3. That overcrowding is facilitated by modern methods of sanitation.
4. That, unless the crowding of houses be prevented, great schemes of sewerage and water-supply will eventually make the health of a district worse instead of better.
5. That 'open spaces' and public gardens do not compensate for the lack of light and air in the dwelling or of curtilage around it.
What one may call municipal luxuries are not permissible if they permanently increase the cost of the dwelling.
If such luxuries be self-supporting they may be permissible, but it is clear to my mind that, as a rule, they should be left to be provided by private munificence or voluntary public subscription. They ought never to be paid for out of the rates.
The avowed policy of many municipalities is to practise a maximum of extravagance, in the belief that such extravagance benefits the poor, and these vicarious philanthropists receive a willing support from those who are directly interested in such schemes.
6. That if great schemes for sewerage, or water supply, or the provision of open spaces, be effected by loans which increase the rates for long terms, and thereby permanently increase the cost of the dwelling, they will inevitably lead to a deterioration in the public health and morals. Some of these schemes facilitate overcrowding, while increased rates, by raising the cost of the dwelling, compel it.

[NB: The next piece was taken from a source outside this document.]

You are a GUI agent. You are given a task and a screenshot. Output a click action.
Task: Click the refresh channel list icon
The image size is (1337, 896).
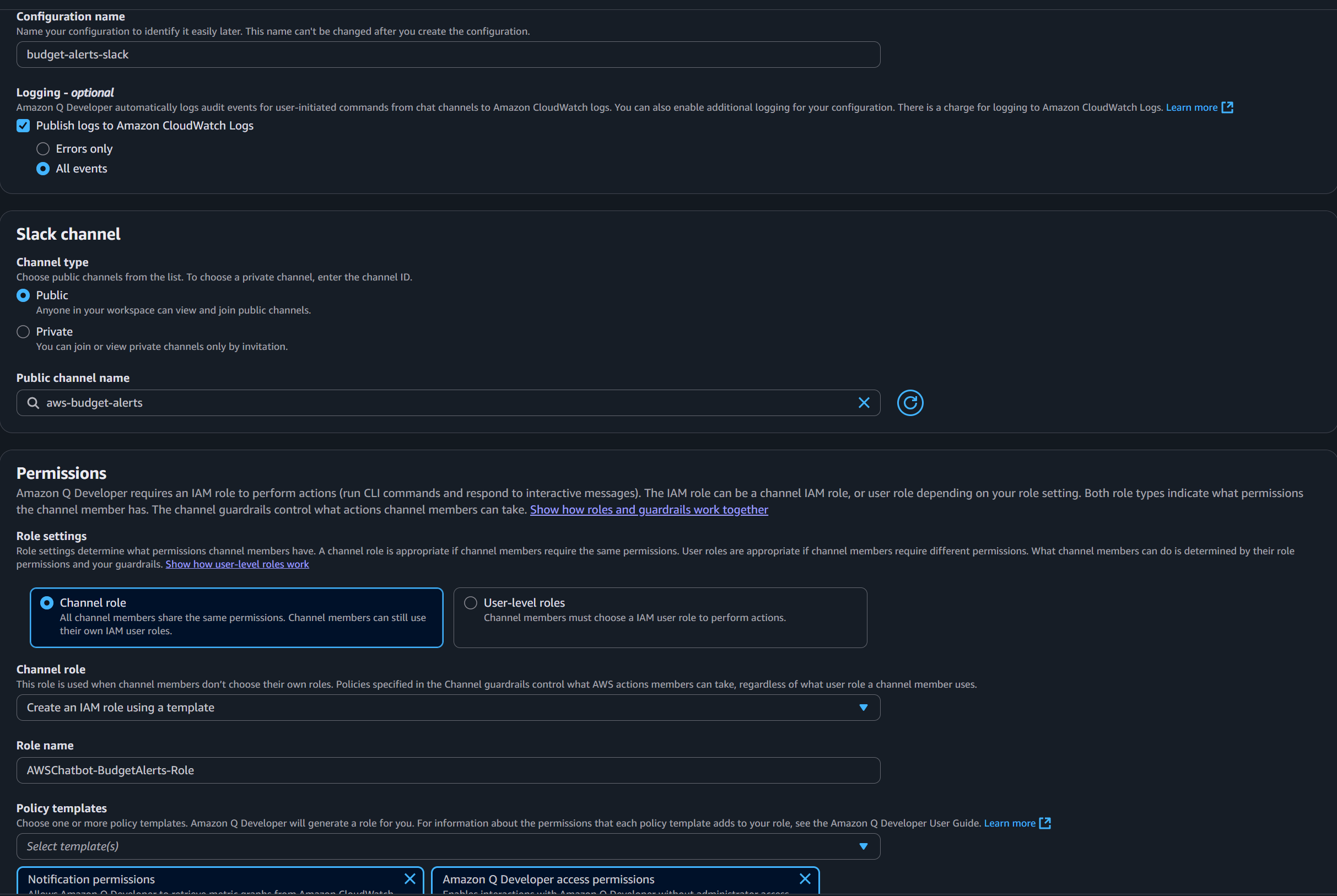point(910,403)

7. Municipal ostentation is wholly indefensible. To build palatial offices costing a million and more of money, and thereby saddle the ratepayers with another loan, is indefensible. To buy a cocked hat for the mayor out of the rates (as did a less ambitious municipality) is equally indefensible, and serves no useful purpose except to raise a laugh.

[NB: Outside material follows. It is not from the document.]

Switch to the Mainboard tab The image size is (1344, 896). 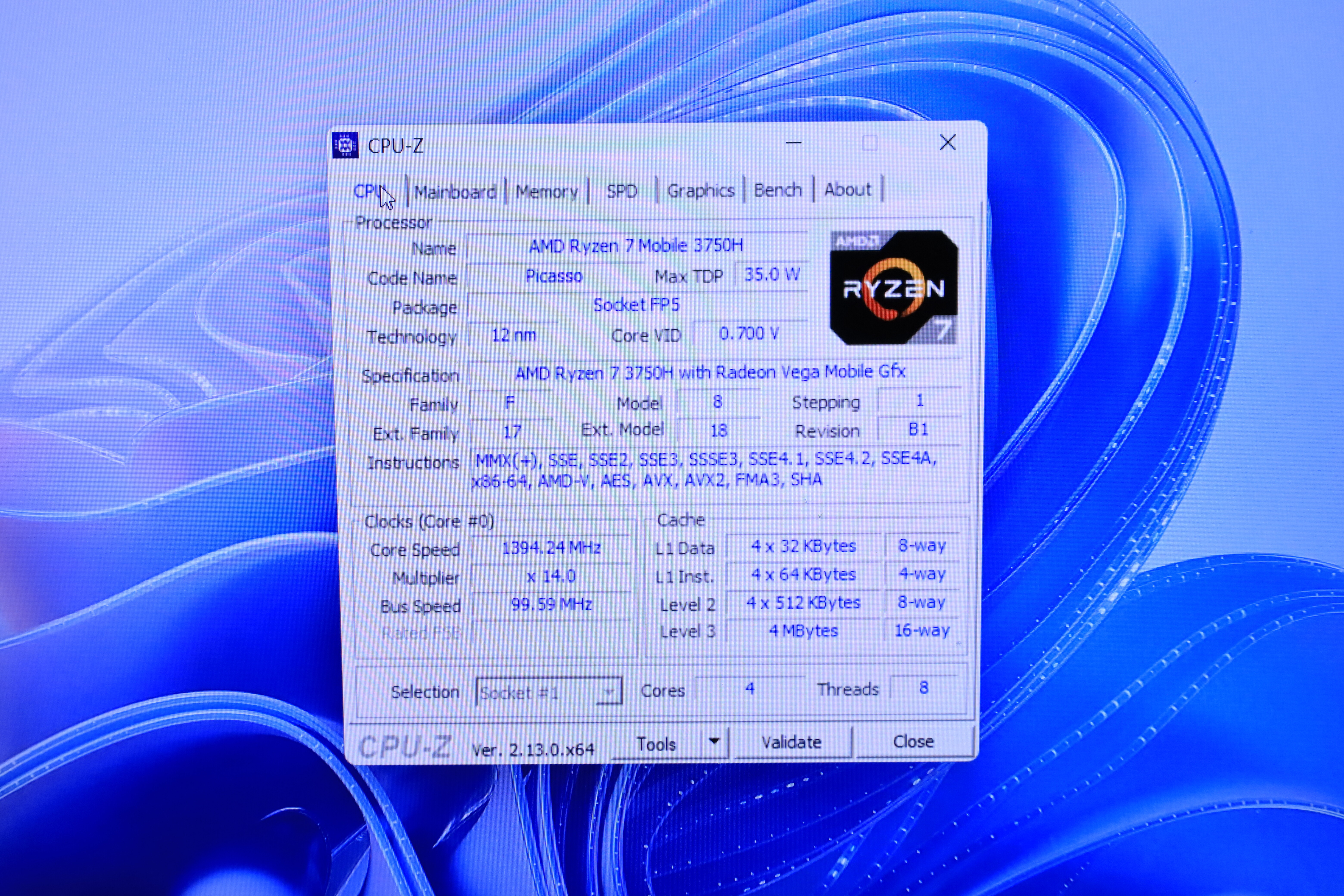coord(455,191)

We have been long accustomed to hear that our chief sanitary necessity in this world is pure water. This would be quite true if we were fish. But it is obvious that the purity of the air we breathe is of far greater importance than the purity of the water we drink, seeing that we must take a draught of air about twenty times a minute, while many of us do not take a draught of raw water from week's end to week's end.

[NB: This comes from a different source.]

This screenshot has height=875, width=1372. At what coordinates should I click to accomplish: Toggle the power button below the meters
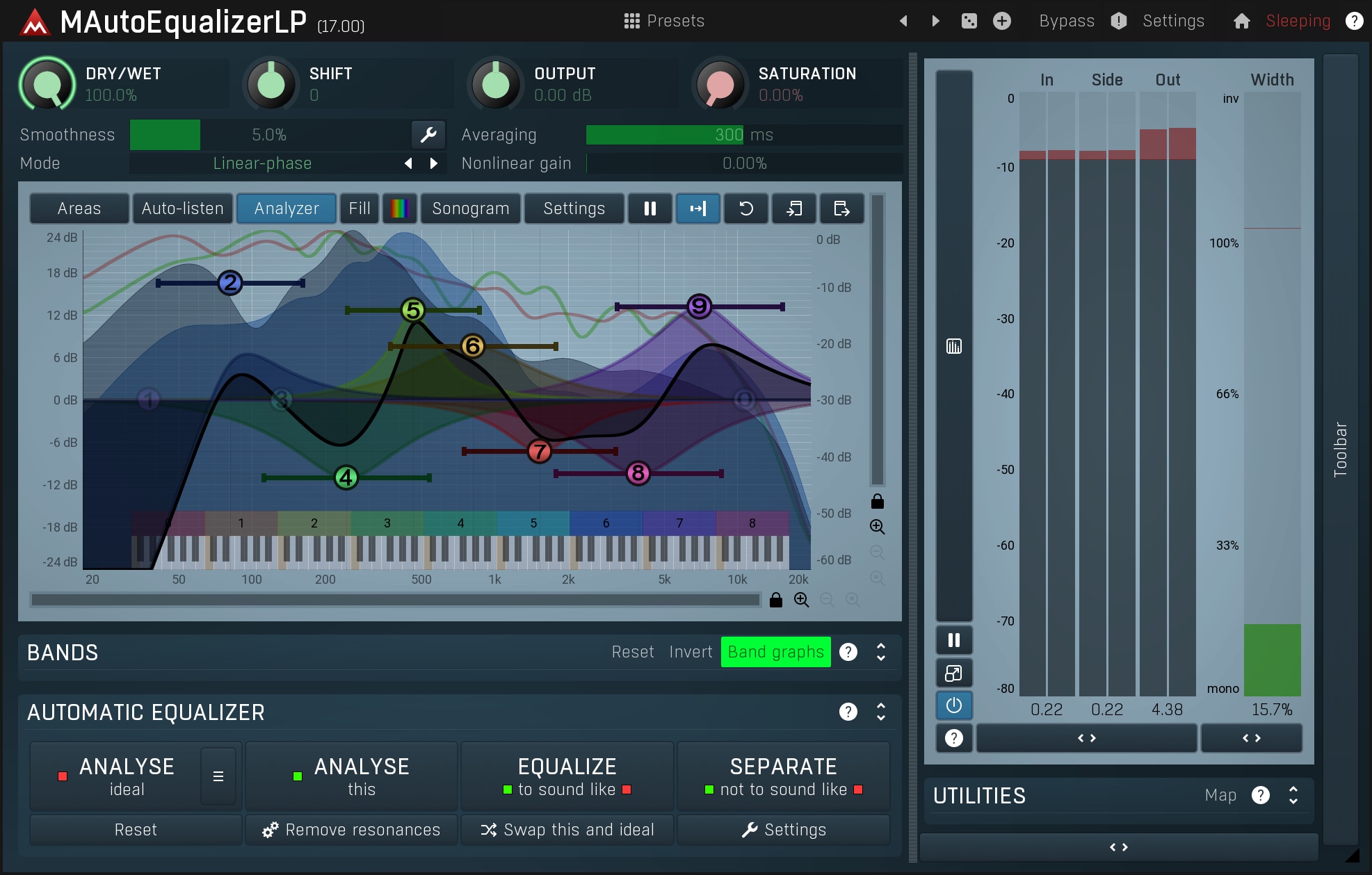[x=954, y=705]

If the huge death-rate of the Strand were due to impure water, we may be sure that there would be no lack of discussion thereupon; but as it is due to overcrowding, and the filthiness of the air consequent upon overcrowding, we hear nothing about it. To make any serious attempt to check overcrowding would interfere with trade, and therefore it is considered silly and futile to discuss such a matter. Any man who supposes that considerations of hygiene will be allowed to interfere with trade, is, I think, deceived. At all events, I have no such belief.